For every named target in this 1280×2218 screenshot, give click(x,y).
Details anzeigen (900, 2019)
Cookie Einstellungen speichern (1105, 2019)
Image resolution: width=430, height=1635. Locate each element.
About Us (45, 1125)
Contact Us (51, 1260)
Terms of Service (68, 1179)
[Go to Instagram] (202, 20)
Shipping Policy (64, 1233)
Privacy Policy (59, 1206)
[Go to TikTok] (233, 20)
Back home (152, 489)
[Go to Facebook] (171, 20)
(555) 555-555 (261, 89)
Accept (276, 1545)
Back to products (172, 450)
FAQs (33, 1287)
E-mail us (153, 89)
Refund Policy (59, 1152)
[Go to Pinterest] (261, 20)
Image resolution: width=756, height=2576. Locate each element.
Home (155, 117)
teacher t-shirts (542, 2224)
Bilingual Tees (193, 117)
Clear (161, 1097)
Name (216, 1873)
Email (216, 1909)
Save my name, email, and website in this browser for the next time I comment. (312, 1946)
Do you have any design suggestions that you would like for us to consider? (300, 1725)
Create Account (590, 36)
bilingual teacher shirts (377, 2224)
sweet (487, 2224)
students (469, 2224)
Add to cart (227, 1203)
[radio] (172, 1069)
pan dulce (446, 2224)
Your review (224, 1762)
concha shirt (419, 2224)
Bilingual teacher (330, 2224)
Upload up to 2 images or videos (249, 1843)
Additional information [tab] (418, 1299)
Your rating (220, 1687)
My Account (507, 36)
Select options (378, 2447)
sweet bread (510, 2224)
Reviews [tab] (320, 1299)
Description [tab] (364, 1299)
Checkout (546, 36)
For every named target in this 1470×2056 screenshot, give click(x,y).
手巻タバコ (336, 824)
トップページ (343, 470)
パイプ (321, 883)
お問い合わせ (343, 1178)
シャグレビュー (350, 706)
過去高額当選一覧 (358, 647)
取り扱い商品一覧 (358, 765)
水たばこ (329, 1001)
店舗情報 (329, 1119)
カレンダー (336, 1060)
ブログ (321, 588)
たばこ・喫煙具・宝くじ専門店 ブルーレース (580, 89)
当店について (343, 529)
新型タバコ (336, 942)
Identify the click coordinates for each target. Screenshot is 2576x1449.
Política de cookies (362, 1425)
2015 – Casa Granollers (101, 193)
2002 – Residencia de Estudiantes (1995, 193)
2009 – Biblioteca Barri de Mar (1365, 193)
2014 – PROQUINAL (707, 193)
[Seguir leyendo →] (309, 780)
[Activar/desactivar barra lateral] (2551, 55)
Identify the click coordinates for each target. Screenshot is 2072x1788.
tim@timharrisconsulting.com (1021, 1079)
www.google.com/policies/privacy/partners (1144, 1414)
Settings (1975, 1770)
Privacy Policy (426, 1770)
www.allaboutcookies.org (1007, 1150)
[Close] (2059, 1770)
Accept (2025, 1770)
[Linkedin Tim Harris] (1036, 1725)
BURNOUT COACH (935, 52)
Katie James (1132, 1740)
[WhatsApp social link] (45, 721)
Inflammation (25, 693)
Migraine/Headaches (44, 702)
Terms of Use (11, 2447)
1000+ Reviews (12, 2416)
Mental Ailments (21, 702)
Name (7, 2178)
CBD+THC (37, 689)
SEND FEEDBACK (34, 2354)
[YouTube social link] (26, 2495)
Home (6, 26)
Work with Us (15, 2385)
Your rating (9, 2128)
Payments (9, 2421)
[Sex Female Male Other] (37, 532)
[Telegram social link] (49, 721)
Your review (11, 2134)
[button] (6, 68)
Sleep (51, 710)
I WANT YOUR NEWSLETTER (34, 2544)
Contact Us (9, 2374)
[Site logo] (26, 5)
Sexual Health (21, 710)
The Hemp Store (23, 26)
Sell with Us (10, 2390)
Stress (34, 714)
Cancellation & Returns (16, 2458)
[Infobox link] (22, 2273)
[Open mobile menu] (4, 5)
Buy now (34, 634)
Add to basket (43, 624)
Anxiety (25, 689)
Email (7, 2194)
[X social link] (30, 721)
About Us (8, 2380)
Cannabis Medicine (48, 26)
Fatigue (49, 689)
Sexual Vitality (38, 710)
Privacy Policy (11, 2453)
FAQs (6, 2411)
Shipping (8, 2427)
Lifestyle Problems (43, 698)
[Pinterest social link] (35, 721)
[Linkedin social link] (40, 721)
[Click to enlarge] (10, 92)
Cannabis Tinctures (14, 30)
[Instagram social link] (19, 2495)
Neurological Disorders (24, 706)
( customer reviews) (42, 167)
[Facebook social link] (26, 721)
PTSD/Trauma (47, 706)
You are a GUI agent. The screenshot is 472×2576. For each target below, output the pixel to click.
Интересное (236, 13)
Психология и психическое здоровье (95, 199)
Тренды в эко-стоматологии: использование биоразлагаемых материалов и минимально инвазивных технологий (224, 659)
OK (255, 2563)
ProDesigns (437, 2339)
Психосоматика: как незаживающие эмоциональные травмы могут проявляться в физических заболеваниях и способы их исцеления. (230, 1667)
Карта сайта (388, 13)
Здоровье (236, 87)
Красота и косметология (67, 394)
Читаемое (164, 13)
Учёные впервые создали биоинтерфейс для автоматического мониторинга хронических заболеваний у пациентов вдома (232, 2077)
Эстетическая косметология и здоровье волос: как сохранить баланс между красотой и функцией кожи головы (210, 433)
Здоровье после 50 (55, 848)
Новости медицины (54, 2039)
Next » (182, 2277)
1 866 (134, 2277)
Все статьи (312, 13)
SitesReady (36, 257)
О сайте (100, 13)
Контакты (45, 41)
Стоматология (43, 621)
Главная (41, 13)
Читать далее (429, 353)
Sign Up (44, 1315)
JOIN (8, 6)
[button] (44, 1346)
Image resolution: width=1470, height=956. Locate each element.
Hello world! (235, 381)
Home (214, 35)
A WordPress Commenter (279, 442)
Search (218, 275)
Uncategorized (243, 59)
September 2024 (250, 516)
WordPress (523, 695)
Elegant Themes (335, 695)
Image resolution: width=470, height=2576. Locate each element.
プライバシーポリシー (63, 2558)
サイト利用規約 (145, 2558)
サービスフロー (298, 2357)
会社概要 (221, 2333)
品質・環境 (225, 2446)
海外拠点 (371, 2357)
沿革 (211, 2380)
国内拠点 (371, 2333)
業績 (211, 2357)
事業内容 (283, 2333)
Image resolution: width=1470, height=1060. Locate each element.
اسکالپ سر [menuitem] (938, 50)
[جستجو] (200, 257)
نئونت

AIM OF THE EXERCISE — When the string "named" occurs in a line of the material, that line belongs in the answer.

COMPLETED TASK —
For every named target in this 1280×2218 screenshot, give click(x,y).
For every named target in this 1470×2056 screenshot, give click(x,y).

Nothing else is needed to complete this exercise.